* Passage given *
□ □ □ □ □

Archive for the ‘ramblings’ Category

April Finances

April 25, 2007

It is nearing the end of the month and I have a feeling that April will not end in positive numbers.  Here is the reasons why:

  1. The month of April had 5 Mondays.  I pay for daycare each week on Monday so this caused an extra $250 compared with the last two months.
  2. I hosted Easter Dinner at my house this year so this caused my grocery bill to go up a bit.  I also bought my princess a new dress for Easter – she didn’t need it but it makes her feel like Cinderella.  It just melts my heart to see her so excited about something. 
  3. Murphy’s law – If you don’t want to spend any money – you are suddenly out of everything.  My grocery list on my fridge grows each day of stuff we run out of – mostly they are staple items that we will need to replace before the end of the month – bread, milk, cereal, butter.  The car is also almost out of gas.
  4. Eating out.  Normally I only eat out 1-2 times a month (this includes lunch and eating out with my family).  This month I have eaten out 5 times including pizza for the family.  I had a lot of user-group meetings at work and traditionally the whole group goes out for lunch.

□ □ □ □ □

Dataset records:
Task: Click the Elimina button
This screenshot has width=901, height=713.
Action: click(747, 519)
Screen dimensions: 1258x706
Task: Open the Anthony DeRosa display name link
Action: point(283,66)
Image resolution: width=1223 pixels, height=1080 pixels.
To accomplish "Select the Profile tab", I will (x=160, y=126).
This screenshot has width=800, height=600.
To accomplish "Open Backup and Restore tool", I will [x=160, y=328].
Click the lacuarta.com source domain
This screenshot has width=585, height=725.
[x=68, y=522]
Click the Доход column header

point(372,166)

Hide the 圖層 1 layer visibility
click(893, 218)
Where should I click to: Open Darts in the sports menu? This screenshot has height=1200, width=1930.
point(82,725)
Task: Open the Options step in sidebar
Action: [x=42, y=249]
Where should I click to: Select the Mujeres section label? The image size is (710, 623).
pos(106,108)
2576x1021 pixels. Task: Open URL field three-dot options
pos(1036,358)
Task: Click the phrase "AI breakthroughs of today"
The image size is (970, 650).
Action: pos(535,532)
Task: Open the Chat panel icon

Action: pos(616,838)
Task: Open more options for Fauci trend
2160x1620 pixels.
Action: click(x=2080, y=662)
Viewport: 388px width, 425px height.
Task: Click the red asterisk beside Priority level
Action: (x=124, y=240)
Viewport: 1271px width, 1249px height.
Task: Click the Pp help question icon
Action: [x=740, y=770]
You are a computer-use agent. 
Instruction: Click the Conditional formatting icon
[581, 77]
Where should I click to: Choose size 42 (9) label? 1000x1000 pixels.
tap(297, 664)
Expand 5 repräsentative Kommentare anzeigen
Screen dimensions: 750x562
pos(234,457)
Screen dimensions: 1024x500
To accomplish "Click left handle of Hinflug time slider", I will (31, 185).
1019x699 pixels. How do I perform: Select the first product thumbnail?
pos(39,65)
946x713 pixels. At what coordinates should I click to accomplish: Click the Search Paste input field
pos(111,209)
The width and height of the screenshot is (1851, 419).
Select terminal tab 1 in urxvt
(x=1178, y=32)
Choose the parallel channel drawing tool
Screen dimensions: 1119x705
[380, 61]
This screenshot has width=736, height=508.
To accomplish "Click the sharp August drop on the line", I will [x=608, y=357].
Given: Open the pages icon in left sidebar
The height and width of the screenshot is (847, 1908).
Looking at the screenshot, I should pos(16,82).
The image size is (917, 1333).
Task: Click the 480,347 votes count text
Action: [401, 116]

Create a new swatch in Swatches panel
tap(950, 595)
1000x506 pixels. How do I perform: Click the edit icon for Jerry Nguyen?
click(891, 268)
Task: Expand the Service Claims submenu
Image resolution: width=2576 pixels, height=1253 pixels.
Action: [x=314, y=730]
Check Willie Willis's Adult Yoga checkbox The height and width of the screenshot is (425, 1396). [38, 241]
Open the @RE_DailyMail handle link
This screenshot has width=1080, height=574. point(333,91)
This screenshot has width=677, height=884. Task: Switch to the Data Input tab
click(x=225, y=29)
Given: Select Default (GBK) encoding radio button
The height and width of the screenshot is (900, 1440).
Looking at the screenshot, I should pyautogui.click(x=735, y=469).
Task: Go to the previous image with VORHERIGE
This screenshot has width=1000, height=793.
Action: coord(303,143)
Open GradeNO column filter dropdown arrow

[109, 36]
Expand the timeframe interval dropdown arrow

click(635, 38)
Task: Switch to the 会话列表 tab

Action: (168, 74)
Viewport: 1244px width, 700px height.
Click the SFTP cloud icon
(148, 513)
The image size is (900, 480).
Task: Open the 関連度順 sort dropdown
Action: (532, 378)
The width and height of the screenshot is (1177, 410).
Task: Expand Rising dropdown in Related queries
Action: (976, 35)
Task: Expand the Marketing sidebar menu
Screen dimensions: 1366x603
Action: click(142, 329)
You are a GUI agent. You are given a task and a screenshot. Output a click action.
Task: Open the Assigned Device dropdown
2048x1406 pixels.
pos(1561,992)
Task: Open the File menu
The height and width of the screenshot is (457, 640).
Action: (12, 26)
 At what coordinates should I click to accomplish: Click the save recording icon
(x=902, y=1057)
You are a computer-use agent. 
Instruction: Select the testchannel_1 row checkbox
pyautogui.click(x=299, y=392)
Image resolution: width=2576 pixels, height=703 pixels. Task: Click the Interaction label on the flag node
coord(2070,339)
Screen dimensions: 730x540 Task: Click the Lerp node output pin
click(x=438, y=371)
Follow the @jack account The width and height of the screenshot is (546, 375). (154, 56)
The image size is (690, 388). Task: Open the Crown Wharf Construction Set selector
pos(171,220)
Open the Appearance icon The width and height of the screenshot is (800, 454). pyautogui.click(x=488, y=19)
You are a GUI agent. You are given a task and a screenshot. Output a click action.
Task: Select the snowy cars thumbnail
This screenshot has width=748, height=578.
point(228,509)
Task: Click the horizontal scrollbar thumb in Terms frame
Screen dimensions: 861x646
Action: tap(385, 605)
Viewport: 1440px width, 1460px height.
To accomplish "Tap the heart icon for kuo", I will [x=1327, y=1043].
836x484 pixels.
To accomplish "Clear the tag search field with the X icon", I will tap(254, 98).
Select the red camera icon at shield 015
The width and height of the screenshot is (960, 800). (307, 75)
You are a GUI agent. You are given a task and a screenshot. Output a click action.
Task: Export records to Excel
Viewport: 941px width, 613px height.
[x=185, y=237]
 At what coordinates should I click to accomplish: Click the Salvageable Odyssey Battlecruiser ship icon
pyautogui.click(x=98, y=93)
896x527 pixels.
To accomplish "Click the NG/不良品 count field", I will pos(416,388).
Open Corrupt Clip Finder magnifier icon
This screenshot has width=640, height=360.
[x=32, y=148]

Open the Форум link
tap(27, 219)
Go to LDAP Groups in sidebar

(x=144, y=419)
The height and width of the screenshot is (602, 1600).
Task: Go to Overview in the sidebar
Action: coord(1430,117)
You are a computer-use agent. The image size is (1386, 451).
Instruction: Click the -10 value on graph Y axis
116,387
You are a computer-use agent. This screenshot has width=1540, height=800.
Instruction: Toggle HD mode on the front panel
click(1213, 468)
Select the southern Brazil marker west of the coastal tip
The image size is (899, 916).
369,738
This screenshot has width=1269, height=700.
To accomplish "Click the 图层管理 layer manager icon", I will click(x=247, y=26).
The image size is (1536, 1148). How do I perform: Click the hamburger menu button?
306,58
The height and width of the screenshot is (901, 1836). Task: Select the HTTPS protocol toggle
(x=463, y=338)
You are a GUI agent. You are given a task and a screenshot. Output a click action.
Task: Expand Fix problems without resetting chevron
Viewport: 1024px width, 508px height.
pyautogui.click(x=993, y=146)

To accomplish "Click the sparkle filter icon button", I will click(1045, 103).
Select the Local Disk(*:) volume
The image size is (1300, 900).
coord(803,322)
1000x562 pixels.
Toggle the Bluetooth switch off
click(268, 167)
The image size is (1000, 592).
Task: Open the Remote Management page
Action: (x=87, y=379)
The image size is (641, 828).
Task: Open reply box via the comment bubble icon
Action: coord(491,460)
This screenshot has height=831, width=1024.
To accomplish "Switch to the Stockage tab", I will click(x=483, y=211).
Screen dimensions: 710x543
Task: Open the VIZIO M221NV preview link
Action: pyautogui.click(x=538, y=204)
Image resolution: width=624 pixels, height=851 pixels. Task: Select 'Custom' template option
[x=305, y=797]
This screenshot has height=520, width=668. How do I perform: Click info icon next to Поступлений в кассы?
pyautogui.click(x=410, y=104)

□ □ □ □ □

* Exercise *
According to the April finances post, why did daycare cost an extra $250 that month?

* Result of the task *
April had five Mondays, and daycare is paid each week on Monday.